# Wind noise - no foam required!



## TTLeeMk2 (Oct 4, 2006)

I've been able to cure my wind noise problem simply by moving my finger along the inside edge of the door seal as per the pictures in the following thread that discusses the innovative foam fill procedure.

http://www.********.co.uk/ttforumbb...torder=asc&highlight=wind+noise+foam&start=20

I'm not sure whether this was just the manipulation of the seal or whether it was the small amount of impurity I removed from the inside edge of the seal.

I was only doing this to scope out the previously posted solution of inserting foam in this gap.

However, the following day I noticed on my journey to work - NO MORE WIND NOISE! It's since been over a month and it's not returned, thank heavens.

Previously, it was a regular occurance starting at around 60mph. Very annoying!

Just though I'd share this in case anyone else is considering fixing themsleves. In my case "just stick your finger in it" definitely was the cure!

Not wanting to detract from the foam solution of course, but this simple procedure may save you some time.

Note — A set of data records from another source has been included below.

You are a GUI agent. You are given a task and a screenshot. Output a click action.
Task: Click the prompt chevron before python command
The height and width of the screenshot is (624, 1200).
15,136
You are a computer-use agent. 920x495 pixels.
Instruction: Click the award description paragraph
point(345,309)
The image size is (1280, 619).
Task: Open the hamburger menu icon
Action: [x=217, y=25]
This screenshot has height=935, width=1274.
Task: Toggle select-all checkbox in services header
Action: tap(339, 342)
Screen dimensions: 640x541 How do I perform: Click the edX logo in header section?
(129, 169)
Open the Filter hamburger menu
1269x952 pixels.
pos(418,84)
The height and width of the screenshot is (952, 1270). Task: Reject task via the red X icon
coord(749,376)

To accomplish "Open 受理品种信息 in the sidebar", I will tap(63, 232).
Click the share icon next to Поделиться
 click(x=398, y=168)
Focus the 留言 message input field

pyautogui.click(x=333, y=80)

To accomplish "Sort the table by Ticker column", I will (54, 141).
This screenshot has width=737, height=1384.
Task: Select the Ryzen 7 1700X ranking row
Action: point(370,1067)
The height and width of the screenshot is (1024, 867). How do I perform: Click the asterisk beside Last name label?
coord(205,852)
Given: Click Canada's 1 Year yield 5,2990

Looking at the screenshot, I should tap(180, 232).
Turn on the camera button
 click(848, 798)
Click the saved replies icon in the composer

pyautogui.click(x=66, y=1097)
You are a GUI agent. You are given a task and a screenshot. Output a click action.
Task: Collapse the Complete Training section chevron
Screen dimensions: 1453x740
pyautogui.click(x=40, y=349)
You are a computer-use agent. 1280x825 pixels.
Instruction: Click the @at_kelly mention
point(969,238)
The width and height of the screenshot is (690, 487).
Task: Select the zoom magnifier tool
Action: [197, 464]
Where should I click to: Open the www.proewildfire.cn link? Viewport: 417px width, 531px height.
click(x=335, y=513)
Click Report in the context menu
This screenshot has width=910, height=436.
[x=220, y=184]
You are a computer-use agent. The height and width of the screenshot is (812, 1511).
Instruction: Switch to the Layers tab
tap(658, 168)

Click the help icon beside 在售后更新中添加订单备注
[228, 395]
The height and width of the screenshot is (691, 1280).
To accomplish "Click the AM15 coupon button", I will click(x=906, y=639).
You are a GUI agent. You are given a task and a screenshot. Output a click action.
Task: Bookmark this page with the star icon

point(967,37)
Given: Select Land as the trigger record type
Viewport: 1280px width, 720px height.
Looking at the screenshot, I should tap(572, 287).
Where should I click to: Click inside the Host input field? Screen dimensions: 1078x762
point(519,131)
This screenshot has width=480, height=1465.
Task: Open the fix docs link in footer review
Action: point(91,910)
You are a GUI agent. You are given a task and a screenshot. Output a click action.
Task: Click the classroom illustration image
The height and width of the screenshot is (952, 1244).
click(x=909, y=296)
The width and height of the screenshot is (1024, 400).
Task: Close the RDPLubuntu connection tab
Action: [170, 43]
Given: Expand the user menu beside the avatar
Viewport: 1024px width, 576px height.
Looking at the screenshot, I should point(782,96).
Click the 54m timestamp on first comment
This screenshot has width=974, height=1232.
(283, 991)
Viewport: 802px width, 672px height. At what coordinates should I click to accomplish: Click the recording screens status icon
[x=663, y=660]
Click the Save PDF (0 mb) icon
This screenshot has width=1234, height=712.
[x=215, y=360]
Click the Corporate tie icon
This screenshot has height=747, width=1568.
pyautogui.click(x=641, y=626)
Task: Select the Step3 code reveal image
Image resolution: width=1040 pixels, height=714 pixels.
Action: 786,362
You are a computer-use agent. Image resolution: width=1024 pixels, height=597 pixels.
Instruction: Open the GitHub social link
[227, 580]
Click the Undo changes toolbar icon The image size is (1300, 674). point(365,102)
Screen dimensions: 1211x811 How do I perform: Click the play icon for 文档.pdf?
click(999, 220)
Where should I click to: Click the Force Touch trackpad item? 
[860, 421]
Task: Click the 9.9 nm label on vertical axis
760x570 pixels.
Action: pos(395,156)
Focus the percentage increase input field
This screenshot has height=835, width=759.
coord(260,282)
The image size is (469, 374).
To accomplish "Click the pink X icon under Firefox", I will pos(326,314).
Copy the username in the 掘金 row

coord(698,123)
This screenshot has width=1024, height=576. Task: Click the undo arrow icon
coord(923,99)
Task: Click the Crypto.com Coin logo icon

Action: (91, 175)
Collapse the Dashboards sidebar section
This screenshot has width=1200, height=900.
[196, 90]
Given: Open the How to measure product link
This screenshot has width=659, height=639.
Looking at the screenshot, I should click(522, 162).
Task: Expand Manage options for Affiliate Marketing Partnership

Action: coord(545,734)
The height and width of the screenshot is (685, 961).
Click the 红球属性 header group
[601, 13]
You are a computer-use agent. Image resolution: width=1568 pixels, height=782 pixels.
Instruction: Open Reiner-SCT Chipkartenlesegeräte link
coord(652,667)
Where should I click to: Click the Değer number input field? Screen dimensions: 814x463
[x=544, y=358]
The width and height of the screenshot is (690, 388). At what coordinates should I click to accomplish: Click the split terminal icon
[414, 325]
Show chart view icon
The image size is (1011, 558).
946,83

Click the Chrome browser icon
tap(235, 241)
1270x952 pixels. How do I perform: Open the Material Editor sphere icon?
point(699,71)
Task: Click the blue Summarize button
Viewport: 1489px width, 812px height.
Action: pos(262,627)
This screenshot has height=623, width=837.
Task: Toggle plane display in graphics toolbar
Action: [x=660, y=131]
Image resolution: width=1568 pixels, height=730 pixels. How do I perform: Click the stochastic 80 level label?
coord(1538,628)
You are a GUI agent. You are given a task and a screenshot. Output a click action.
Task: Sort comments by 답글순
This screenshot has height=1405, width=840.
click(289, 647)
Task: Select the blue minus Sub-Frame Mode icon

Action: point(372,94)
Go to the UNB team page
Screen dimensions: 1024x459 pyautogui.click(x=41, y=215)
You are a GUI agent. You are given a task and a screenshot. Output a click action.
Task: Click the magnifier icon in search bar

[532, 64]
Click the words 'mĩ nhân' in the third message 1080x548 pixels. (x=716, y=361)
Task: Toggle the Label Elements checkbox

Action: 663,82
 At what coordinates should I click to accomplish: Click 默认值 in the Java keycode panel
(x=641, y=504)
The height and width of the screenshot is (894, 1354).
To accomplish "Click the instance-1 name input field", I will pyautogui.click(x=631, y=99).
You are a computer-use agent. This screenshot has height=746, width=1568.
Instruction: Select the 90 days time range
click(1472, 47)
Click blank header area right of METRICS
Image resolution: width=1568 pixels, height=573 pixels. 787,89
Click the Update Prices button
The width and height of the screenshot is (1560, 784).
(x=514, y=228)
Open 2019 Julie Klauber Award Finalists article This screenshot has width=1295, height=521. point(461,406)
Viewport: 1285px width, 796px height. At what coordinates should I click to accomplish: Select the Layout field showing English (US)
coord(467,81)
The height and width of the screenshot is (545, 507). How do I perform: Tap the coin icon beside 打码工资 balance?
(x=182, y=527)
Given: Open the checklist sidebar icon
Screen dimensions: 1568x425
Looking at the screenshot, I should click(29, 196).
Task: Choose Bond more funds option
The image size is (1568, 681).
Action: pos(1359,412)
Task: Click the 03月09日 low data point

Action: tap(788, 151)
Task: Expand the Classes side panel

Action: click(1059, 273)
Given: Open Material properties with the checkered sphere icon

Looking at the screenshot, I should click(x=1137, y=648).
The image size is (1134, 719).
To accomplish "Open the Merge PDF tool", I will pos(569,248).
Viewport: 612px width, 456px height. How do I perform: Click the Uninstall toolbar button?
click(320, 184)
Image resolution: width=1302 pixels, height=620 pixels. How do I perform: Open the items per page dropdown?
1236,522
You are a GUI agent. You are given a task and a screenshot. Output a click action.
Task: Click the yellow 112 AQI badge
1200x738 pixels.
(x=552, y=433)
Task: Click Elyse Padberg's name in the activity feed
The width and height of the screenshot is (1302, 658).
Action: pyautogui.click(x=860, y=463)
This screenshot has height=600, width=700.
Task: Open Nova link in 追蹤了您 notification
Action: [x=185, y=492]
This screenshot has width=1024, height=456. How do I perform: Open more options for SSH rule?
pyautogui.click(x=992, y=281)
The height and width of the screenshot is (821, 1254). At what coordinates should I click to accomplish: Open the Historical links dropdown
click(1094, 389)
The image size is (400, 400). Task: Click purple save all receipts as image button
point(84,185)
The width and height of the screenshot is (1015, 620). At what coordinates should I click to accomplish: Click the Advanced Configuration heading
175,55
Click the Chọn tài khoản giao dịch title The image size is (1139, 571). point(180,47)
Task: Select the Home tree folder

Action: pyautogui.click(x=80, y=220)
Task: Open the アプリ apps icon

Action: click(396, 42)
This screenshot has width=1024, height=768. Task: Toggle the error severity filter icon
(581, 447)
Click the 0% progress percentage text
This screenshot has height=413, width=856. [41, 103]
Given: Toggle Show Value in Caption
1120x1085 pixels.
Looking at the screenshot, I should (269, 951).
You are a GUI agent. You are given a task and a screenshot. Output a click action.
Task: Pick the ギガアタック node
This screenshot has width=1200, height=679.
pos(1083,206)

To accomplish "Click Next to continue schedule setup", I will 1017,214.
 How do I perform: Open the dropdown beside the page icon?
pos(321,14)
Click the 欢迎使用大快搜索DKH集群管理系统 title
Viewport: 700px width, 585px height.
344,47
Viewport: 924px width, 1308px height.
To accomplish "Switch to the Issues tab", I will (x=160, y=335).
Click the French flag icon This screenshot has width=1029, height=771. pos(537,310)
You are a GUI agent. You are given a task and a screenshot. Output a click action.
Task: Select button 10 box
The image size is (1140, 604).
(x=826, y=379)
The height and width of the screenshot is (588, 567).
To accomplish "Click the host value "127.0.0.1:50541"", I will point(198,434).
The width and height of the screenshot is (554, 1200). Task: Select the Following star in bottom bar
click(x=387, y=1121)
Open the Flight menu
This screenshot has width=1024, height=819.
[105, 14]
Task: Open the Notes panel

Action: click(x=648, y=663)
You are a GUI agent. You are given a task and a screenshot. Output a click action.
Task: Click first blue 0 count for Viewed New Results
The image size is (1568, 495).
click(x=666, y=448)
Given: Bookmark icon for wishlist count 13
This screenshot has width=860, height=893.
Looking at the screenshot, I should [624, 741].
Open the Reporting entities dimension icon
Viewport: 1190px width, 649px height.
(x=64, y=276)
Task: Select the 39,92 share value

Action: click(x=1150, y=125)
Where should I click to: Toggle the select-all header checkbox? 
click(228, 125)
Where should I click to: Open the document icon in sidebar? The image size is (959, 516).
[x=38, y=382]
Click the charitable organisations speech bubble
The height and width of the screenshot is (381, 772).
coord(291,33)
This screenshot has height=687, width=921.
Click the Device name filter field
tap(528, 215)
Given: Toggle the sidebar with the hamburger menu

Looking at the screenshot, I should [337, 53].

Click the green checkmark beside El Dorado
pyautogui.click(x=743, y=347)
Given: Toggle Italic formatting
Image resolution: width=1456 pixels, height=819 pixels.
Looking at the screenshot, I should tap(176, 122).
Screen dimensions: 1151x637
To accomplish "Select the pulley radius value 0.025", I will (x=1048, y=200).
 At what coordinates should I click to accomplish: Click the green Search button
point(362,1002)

It got me wondering whether the protective coating that is applied to the vehicle prior to shipping, gets into this seal area, cearting a "skin effect". Just a theory!

Happy wind noise free motoring TT'ers!


----------



## modernTT (Aug 9, 2007)

I did notice a slight wind noise in mine....nothing really that would be a bother but might have a try with the "finger trick"... :lol:


----------



## markTT225 (Apr 8, 2004)

. So maybe the foam is doing nothing at all in my fix - it's just the act of pulling back the rubber that fixes it :lol: . Ah well, we live and learn  . I might try removing my foam to check that this is the case though :wink:


----------



## nmorgan (May 14, 2006)

will give this a try on my TTR - anyone else got wind noise problem on a TTR??


----------



## dextter (Oct 29, 2007)

Okay, picked mine up only a couple of days ago, and straight away, got onto the M-way and it started. It was as described on the other thread, like someone blowing across the top of a bottle, but higher pitched.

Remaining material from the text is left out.